A Progressive Web App is a website that meets a specific set of technical criteria letting browsers offer it as an installable, app-like experience. The three core requirements:

  1. Web App Manifest -- a JSON file (typically /manifest.json or /site.webmanifest) declaring the app's name, icons, theme color, and display mode. Drives the install prompt and the standalone window's chrome.
  2. Service Worker -- a JavaScript file registered via navigator.serviceWorker.register('/sw.js') that runs in a background thread, intercepting network requests. Required for offline support, push notifications, background sync, and app-shell architecture.
  3. HTTPS -- service workers refuse to register on insecure origins (with one exception: localhost for development).

What "installable" means in practice:

  • Chrome / Edge: the omnibox grows an install icon; users get an OS-level app entry, taskbar pinning, and standalone-window UX.
  • iOS Safari: users can "Add to Home Screen" -- the app gets a home screen icon and full-screen launch. iOS support is partial (no service-worker push, no background sync) but improving.
  • Android Chrome: the app installs to the launcher with proper icon adaptation and integrates with the OS share sheet.

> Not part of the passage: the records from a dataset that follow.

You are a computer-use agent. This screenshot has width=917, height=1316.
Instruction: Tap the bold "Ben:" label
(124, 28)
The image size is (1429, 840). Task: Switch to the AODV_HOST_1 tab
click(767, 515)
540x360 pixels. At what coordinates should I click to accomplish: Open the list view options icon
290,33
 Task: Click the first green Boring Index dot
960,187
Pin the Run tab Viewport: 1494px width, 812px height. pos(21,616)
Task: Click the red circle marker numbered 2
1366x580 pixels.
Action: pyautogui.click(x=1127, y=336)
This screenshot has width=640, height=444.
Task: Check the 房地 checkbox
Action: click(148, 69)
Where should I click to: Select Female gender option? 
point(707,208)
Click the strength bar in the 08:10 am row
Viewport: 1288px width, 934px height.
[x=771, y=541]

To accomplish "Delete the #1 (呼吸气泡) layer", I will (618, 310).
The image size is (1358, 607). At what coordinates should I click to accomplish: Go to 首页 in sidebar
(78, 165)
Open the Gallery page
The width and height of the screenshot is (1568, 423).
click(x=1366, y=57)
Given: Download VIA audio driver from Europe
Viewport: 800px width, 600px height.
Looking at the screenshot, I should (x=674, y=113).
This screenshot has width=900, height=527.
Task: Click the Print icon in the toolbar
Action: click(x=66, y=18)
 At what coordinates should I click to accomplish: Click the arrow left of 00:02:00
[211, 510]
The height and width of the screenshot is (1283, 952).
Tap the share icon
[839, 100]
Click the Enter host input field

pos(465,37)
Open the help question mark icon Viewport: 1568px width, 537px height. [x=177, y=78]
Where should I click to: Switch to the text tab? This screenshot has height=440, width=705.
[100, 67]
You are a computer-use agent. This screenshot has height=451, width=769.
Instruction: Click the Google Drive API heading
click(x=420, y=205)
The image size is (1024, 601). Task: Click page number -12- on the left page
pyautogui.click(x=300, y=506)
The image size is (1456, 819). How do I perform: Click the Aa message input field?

Why operators care: PWAs hit higher engagement metrics than installed native apps with much less development cost. The trade-offs are platform-specific (iOS still gates a lot of capability behind native apps) and discovery-related (no app-store presence by default, though Microsoft Store and Play Store both accept PWA submissions).

Beyond the three core requirements, "good" PWA depth includes: maskable icons (Android adaptive icons), display=standalone not browser, a meaningful theme_color, and a worker that actually does something useful (not just event.respondWith(fetch(event.request))).